- **Stored records**

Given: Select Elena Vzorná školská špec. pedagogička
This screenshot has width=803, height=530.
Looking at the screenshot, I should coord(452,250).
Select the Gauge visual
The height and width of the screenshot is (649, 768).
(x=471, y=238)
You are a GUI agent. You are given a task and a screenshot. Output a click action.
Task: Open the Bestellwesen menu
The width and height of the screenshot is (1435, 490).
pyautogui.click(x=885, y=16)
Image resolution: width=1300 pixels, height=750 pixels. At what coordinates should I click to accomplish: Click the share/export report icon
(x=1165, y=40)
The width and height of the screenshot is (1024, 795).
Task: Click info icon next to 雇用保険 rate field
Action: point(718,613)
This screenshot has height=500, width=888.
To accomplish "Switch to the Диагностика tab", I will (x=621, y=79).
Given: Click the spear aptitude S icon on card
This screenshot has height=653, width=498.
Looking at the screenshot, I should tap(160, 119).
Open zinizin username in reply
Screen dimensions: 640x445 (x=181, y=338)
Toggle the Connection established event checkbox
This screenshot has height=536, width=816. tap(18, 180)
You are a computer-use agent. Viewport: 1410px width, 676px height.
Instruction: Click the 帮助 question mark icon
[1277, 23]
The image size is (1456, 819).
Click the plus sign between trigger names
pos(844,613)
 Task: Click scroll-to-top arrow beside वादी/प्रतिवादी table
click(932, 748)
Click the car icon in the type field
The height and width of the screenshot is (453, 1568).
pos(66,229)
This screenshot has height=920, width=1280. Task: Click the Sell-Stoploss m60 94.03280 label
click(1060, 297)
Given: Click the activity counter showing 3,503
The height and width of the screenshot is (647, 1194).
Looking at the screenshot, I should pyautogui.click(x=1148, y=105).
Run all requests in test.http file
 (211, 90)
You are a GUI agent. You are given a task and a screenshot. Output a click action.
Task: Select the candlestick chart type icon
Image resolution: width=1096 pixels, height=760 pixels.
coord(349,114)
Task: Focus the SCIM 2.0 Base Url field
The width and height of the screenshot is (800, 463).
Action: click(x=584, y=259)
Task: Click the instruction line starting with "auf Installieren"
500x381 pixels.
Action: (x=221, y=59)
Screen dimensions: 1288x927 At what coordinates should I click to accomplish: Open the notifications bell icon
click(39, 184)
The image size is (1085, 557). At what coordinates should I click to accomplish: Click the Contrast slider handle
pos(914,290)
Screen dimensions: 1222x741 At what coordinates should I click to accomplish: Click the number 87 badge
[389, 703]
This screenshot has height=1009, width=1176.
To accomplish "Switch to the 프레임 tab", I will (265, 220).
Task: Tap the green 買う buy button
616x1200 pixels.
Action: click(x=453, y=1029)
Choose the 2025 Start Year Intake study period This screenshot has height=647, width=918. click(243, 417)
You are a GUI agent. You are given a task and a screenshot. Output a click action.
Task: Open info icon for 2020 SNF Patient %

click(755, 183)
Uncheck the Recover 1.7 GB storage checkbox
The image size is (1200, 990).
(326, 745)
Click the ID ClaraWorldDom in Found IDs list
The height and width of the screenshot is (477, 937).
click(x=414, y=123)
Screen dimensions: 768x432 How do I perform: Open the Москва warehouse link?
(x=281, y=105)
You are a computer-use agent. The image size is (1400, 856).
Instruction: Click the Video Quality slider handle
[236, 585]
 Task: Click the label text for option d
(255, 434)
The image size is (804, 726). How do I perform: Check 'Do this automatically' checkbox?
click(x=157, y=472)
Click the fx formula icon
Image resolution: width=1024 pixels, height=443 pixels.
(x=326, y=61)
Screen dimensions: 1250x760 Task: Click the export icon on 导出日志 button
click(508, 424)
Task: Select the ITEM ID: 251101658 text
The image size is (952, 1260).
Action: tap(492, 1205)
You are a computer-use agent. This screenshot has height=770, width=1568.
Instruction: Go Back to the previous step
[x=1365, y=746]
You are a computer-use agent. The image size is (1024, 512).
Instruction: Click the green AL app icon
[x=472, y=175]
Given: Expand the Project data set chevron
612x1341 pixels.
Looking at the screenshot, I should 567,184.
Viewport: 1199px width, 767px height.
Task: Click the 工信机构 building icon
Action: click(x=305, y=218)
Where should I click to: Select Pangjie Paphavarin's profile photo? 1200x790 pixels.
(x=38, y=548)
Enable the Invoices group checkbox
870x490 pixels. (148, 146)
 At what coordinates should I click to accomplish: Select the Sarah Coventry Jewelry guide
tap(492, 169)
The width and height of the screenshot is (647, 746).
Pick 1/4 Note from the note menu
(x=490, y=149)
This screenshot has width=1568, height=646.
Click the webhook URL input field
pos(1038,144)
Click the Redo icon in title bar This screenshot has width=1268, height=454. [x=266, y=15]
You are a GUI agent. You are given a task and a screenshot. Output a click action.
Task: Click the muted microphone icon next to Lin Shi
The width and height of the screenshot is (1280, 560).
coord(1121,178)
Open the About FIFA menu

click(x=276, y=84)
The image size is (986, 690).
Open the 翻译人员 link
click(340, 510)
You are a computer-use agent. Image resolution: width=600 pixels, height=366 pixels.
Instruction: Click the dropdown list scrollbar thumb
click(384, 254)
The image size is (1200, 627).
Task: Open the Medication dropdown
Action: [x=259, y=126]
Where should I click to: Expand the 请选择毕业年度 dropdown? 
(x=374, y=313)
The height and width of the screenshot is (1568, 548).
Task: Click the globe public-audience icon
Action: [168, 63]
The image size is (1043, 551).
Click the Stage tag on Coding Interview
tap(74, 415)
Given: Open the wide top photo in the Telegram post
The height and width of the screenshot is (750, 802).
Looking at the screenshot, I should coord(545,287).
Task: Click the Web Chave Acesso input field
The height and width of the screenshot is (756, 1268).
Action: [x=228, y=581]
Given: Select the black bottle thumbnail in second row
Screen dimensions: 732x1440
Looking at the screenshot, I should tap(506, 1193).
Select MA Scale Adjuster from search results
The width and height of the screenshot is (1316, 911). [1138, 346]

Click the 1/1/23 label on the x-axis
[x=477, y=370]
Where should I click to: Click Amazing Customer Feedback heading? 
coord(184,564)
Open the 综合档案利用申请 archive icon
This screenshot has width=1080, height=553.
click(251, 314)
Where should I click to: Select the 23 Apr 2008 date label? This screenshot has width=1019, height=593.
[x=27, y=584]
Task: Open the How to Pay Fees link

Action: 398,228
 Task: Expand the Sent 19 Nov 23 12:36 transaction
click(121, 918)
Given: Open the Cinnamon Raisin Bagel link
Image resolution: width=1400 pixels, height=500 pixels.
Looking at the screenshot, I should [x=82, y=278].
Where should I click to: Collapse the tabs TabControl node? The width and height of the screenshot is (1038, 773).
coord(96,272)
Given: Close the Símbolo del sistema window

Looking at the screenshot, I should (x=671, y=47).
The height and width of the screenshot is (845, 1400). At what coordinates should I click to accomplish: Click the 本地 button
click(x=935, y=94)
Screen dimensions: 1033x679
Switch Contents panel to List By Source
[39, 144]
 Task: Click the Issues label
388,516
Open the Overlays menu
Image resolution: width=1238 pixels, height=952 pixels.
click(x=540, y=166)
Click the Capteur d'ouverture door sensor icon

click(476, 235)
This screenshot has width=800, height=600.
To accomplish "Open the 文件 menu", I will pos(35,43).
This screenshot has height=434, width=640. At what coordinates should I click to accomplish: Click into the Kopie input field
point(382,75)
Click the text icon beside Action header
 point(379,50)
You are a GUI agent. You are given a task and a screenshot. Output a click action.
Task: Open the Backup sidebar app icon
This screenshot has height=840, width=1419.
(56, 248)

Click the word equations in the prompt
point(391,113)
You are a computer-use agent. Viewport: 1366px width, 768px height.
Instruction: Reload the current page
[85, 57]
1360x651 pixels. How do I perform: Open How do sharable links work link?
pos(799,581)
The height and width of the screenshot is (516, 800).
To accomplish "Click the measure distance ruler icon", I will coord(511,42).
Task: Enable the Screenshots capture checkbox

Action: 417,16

- **TASK INSTRUCTIONS**
From the entries above, print the lines beginning at the one with "Task: Open info icon for 2020 SNF Patient %" and stopping after the one with "Given: Expand the Project data set chevron", exactly as written and with nothing else.

- **SOLUTION BELOW**
Task: Open info icon for 2020 SNF Patient %

click(755, 183)
Uncheck the Recover 1.7 GB storage checkbox
The image size is (1200, 990).
(326, 745)
Click the ID ClaraWorldDom in Found IDs list
The height and width of the screenshot is (477, 937).
click(x=414, y=123)
Screen dimensions: 768x432 How do I perform: Open the Москва warehouse link?
(x=281, y=105)
You are a computer-use agent. The image size is (1400, 856).
Instruction: Click the Video Quality slider handle
[236, 585]
 Task: Click the label text for option d
(255, 434)
The image size is (804, 726). How do I perform: Check 'Do this automatically' checkbox?
click(x=157, y=472)
Click the fx formula icon
Image resolution: width=1024 pixels, height=443 pixels.
(x=326, y=61)
Screen dimensions: 1250x760 Task: Click the export icon on 导出日志 button
click(508, 424)
Task: Select the ITEM ID: 251101658 text
The image size is (952, 1260).
Action: tap(492, 1205)
You are a computer-use agent. This screenshot has height=770, width=1568.
Instruction: Go Back to the previous step
[x=1365, y=746]
You are a computer-use agent. The image size is (1024, 512).
Instruction: Click the green AL app icon
[x=472, y=175]
Given: Expand the Project data set chevron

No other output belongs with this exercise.